- Google launches a series of accessibility features for its ecosystem
- Chrome is getting a URL corrector, which will protect you from Typosquatting
- As for Live Caption (Android’s automatic subtitles), it finally supports the French language
Some fairly common online threats include the Typosquatting. In summary, this technique consists in exploiting the errors that the user can commit when he enters an address on the bar of his browser. Malicious entities take control of domain names similar to those of legitimate websites. Then, they expect that Internet users accidentally fall on their sites, in the event of a typo. For example, if you accidentally go to “Facebooook.com” instead of “Facebook.com”, you will not come across Mark Zuckerberg’s social network. But the good news is that Google Chrome has just announced a new feature that will limit these typing errors.
In a recent blog post, Google announced a series of new accessibility features for its ecosystem. And among these novelties, there is the new functionality against typos on the address bar. According to the firm, when entering the address of a site, Chrome detects shells and suggests corrections. “It increases accessibility for people with dyslexia, language learners and anyone who makes typos by making it easier to access previously visited websites despite misspellings”, explains Google. The novelty arrives first on computers, but it will also be offered on the Android version of Chrome later.
Android subtitles are available in French
As mentioned above, Google has announced several new accessibility features. And among these, there is also support for the French language on the Live Caption feature. Available on Android for years, this feature uses Google’s AI to automatically generate captions for video or audio content and even for calls. However, so far it only supported English. But that will soon change.

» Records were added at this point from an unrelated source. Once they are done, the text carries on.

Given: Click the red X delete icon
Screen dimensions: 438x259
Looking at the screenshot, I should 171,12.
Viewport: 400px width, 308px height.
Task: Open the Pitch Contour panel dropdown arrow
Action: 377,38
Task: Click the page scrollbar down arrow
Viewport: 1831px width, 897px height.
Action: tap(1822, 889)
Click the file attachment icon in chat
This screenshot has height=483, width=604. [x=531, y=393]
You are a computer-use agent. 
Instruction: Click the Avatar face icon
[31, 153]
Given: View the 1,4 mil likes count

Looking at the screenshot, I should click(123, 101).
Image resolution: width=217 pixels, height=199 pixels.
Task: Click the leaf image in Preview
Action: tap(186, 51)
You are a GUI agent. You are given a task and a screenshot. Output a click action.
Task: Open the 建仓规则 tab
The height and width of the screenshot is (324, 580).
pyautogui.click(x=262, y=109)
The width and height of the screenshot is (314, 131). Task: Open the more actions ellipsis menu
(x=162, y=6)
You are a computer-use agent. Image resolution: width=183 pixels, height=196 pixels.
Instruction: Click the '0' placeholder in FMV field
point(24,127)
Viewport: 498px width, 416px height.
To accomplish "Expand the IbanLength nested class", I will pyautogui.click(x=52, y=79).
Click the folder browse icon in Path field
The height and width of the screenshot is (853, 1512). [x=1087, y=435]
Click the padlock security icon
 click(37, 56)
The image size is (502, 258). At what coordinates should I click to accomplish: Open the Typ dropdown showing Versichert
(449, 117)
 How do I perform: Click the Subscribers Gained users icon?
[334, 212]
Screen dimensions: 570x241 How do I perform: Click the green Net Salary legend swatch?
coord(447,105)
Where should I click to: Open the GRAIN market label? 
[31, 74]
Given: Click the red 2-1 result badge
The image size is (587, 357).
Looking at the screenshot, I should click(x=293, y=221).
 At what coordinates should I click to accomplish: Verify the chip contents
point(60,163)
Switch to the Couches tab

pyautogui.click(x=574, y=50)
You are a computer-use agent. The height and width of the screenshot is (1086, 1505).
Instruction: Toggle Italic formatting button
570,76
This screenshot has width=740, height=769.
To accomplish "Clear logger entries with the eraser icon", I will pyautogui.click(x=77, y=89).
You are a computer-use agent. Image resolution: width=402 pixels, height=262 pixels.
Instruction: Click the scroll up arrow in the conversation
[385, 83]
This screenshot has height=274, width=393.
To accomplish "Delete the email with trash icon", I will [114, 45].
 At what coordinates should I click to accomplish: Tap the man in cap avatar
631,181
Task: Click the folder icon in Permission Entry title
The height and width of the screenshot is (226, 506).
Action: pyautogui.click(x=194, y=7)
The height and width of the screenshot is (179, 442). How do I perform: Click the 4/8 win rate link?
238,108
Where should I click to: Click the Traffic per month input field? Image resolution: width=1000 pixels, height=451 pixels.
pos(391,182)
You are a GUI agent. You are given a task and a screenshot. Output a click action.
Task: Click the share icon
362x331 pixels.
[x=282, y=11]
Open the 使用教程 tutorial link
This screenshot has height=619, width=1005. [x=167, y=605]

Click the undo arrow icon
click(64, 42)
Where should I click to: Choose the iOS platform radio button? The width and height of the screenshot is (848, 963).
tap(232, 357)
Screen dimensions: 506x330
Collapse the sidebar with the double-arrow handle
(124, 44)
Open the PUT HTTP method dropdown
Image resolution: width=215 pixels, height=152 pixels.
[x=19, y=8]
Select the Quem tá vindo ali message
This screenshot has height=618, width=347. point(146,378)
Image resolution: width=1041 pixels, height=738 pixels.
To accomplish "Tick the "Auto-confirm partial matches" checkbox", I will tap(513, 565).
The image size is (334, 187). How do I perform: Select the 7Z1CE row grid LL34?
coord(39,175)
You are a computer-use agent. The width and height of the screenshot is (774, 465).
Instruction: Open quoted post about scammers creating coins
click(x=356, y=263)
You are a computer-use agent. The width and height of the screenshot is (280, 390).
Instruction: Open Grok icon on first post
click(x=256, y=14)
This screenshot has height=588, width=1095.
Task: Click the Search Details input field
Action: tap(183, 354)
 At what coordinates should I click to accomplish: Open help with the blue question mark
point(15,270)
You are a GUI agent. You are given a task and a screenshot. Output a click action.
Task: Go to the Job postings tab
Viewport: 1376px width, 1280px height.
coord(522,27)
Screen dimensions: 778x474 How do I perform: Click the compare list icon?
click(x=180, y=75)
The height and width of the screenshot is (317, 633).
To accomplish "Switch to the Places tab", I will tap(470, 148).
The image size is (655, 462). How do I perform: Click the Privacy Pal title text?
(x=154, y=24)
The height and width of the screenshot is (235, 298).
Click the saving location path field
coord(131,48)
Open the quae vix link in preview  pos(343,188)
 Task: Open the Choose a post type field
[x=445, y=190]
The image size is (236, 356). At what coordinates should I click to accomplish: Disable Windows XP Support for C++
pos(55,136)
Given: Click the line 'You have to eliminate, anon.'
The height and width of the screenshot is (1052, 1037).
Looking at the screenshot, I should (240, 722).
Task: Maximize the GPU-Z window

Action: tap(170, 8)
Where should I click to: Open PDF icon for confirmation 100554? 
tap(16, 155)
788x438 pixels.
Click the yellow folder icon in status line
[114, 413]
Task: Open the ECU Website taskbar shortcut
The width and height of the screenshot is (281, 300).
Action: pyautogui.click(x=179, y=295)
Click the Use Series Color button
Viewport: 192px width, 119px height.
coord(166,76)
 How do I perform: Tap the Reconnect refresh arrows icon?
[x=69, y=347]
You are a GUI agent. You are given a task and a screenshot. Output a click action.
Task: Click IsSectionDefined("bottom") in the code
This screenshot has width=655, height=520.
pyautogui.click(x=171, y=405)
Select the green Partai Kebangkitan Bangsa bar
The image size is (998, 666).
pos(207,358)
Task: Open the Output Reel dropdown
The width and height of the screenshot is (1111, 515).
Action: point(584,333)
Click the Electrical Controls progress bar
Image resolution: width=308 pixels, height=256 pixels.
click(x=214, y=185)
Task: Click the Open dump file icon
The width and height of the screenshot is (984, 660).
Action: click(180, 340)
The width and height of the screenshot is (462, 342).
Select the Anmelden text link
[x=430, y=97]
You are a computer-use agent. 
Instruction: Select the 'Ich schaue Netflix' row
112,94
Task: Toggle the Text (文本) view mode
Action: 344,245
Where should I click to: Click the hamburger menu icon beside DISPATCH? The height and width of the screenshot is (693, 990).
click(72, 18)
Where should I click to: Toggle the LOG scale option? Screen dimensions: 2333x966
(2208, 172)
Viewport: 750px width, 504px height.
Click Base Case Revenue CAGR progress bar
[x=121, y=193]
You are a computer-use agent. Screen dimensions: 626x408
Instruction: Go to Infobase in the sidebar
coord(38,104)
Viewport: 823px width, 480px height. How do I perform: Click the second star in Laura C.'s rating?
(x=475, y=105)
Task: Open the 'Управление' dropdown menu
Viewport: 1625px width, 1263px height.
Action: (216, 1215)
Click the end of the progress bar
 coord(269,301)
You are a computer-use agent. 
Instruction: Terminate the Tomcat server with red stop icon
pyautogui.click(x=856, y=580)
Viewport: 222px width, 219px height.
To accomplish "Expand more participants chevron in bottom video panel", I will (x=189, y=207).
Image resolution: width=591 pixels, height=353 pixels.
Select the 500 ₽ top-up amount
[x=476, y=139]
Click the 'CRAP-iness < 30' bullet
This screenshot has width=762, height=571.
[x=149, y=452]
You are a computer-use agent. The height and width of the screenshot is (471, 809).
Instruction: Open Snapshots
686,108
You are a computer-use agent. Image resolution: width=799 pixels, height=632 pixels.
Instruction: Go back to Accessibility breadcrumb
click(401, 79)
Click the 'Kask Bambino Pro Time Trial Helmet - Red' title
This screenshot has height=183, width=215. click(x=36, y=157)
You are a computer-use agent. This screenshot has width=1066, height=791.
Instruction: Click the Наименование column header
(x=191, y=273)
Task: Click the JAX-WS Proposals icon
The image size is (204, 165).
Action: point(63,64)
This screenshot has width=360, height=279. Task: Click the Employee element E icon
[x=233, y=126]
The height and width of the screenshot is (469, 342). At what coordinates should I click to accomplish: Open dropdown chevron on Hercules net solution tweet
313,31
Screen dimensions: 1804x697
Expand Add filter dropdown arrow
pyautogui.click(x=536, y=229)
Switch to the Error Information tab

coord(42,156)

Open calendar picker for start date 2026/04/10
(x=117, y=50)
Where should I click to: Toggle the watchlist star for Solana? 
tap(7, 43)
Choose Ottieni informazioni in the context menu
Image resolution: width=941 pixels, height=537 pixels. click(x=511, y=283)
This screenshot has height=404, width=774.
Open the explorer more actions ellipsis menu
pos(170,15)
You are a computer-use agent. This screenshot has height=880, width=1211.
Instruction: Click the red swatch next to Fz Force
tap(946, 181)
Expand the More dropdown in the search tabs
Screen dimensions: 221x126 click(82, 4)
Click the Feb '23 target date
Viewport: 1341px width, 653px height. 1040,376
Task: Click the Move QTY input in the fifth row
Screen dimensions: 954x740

According to Google, support for French, but also Italian and German is coming to a few devices, including the Pixel 4 and Pixel 5, as well as other Android devices, including Samsung Galaxy. Unfortunately, the firm is not very specific about compatible devices. But in any case, the fact that Live Caption is finally available in French is good news. These automatic captions can help people who are hard of hearing. But they can also be handy if, for example, you’re in a meeting and you can’t turn up the volume on your smartphone.
Otherwise, for people in wheelchairs, Google Maps has a new indicator. This one was tested for a while, but now it is accessible for everyone. “We’re now making the icon visible to everyone on Maps so you can ‘know before you go’ if there’s a step-free entrance, which is useful whether you’re using a wheelchair, pushing a stroller, or drag a suitcase”, Google announces. Google has also just announced new accessibility features for connected watches (via Wear OS 4). And its Lookout app, which is meant to help people who are blind or visually impaired, gets artificial intelligence that can describe an image inline (when there’s no caption or alt text).